When the short film “Period. End of Sentence” won an Oscar Sunday, a freshman celebrated a personal victory.

Alden Sabah helped raise the funds to create the Netflix short documentary which took home an Oscar in the “Best Short Documentary” category. The 26-minute documentary focuses on the stigma surrounding menstruation in a rural village in India and the problems it leads to like women dropping out of school and being unable to access sanitary products.

The documentary was produced by Melissa Berton, a teacher at Sabah’s high school in Los Angeles, which is how Sabah got involved in the project. Sabah and other students at her high school held bake sales and created a Kickstarter campaign to raise funds for the documentary.

Sabah said she joined The Pad Project – an initiative at her high school that educates young women on menstruation, prevents shame surrounding the topic and ensures that women across the globe stay in school.

“We want to make sure girls aren’t scared of what’s happening in their bodies because a lot of the time it’s a taboo subject to talk about in certain cultures, even in America,” Sabah said.

“Period.

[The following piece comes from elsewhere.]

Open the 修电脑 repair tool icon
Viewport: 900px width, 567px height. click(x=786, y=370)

End of Sentence” shows the impact of “the pad machine,” a machine created by inventor Arunachalam Muruganantham that allows people to create pads using sustainable materials in the village of Kathikhera, India.

The short documentary demonstrates how “the pad machine” has disrupted stigmas surrounding menstruation, enabled access to low-cost sanitary products and created a micro-economy of jobs for women in the area.

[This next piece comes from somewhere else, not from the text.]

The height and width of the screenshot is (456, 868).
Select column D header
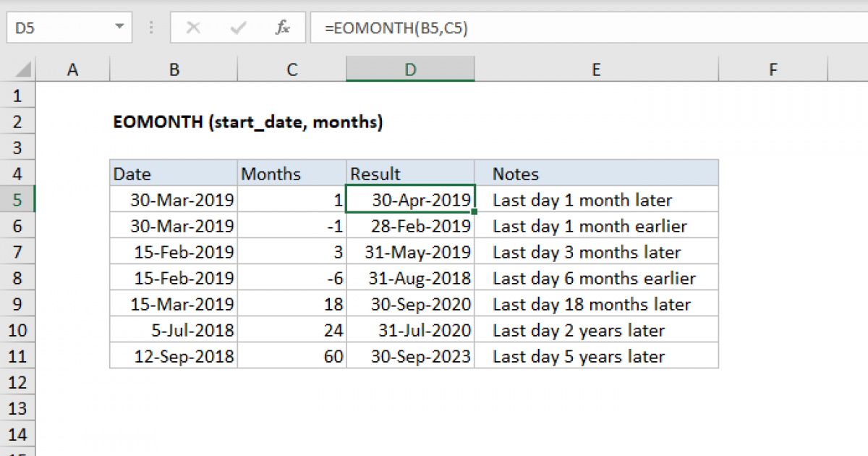(410, 69)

Before the creation of the machine, Sabah said women in the village were often forced to use unsanitary materials like leaves and rags to create pads during their period due to both cultural shame and lack of education about menstruation.

“Not only does the pad machine let girls access period products from women that they know, but for some women working at the machine, it’s their first job and first time earning wages, allowing them to garner more respect from their communities,” Sabah said. “The women who work on the machine can also educate the girls in their community about their periods.”

Before its Oscar win, Sabah also presented the film at the D.C. Shorts Film Festival and the United Nations Commission on the Status of Women last year.

“The film winning shows that we can have a natural conversation about periods and that we should be totally open about it. There’s definitely been a cultural shift, but there’s still work to do,” she said. “It says something that my dad is sharing posts about it on Facebook and talking to his friends about the project about periods that his daughter is involved. Even small things like that make a big difference.”

The title of the documentary comes from the idea that “a period should end a sentence, not a girl’s education,” she said.

“It seems so ridiculous that something like a period could prevent a girl from going to school but it happens,” Sabah said.

This post was updated to reflect the following correction:
The Hatchet incorrectly reported that “the pad machine” was created in Kalukheda, India. It was created in Kathikhera, India. We regret this error.